- [What you need to do]: Reproduce each of the following entries verbatim, line for line.

- [Extracted material]:
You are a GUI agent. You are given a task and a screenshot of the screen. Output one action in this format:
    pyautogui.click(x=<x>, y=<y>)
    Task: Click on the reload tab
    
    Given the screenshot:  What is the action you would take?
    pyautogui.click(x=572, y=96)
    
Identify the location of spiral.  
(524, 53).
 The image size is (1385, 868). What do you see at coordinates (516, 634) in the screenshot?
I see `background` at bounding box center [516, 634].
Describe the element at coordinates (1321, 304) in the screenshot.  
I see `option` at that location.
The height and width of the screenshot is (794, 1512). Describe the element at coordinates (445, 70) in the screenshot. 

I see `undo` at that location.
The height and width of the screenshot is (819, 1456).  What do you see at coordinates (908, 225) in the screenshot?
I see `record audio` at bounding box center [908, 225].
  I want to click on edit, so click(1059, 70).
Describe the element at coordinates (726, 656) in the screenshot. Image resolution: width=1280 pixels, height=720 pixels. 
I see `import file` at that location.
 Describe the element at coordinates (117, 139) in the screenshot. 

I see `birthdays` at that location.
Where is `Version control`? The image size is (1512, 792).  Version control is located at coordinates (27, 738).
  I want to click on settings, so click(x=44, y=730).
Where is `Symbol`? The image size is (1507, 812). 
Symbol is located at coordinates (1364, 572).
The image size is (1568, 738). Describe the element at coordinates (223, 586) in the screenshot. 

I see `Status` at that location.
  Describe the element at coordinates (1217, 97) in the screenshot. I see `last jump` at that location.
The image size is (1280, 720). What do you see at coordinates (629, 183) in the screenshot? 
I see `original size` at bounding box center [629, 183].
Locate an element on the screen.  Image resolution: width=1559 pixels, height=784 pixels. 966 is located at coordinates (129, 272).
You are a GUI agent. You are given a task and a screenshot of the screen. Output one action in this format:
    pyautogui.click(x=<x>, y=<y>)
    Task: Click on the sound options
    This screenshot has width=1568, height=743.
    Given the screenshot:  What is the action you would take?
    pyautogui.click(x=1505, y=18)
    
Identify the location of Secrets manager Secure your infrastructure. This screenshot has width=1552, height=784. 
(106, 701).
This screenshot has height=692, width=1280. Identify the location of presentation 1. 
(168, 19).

- [Expected output]:
You are a GUI agent. You are given a task and a screenshot of the screen. Output one action in this format:
    pyautogui.click(x=<x>, y=<y>)
    Task: Click on the reload tab
    
    Given the screenshot:  What is the action you would take?
    pyautogui.click(x=572, y=96)
    
Identify the location of spiral.  
(524, 53).
 The image size is (1385, 868). What do you see at coordinates (516, 634) in the screenshot?
I see `background` at bounding box center [516, 634].
Describe the element at coordinates (1321, 304) in the screenshot.  
I see `option` at that location.
The height and width of the screenshot is (794, 1512). Describe the element at coordinates (445, 70) in the screenshot. 

I see `undo` at that location.
The height and width of the screenshot is (819, 1456).  What do you see at coordinates (908, 225) in the screenshot?
I see `record audio` at bounding box center [908, 225].
  I want to click on edit, so click(1059, 70).
Describe the element at coordinates (726, 656) in the screenshot. Image resolution: width=1280 pixels, height=720 pixels. 
I see `import file` at that location.
 Describe the element at coordinates (117, 139) in the screenshot. 

I see `birthdays` at that location.
Where is `Version control`? The image size is (1512, 792).  Version control is located at coordinates (27, 738).
  I want to click on settings, so click(x=44, y=730).
Where is `Symbol`? The image size is (1507, 812). 
Symbol is located at coordinates (1364, 572).
The image size is (1568, 738). Describe the element at coordinates (223, 586) in the screenshot. 

I see `Status` at that location.
  Describe the element at coordinates (1217, 97) in the screenshot. I see `last jump` at that location.
The image size is (1280, 720). What do you see at coordinates (629, 183) in the screenshot? 
I see `original size` at bounding box center [629, 183].
Locate an element on the screen.  Image resolution: width=1559 pixels, height=784 pixels. 966 is located at coordinates (129, 272).
You are a GUI agent. You are given a task and a screenshot of the screen. Output one action in this format:
    pyautogui.click(x=<x>, y=<y>)
    Task: Click on the sound options
    This screenshot has width=1568, height=743.
    Given the screenshot:  What is the action you would take?
    pyautogui.click(x=1505, y=18)
    
Identify the location of Secrets manager Secure your infrastructure. This screenshot has width=1552, height=784. 
(106, 701).
This screenshot has height=692, width=1280. Identify the location of presentation 1. 
(168, 19).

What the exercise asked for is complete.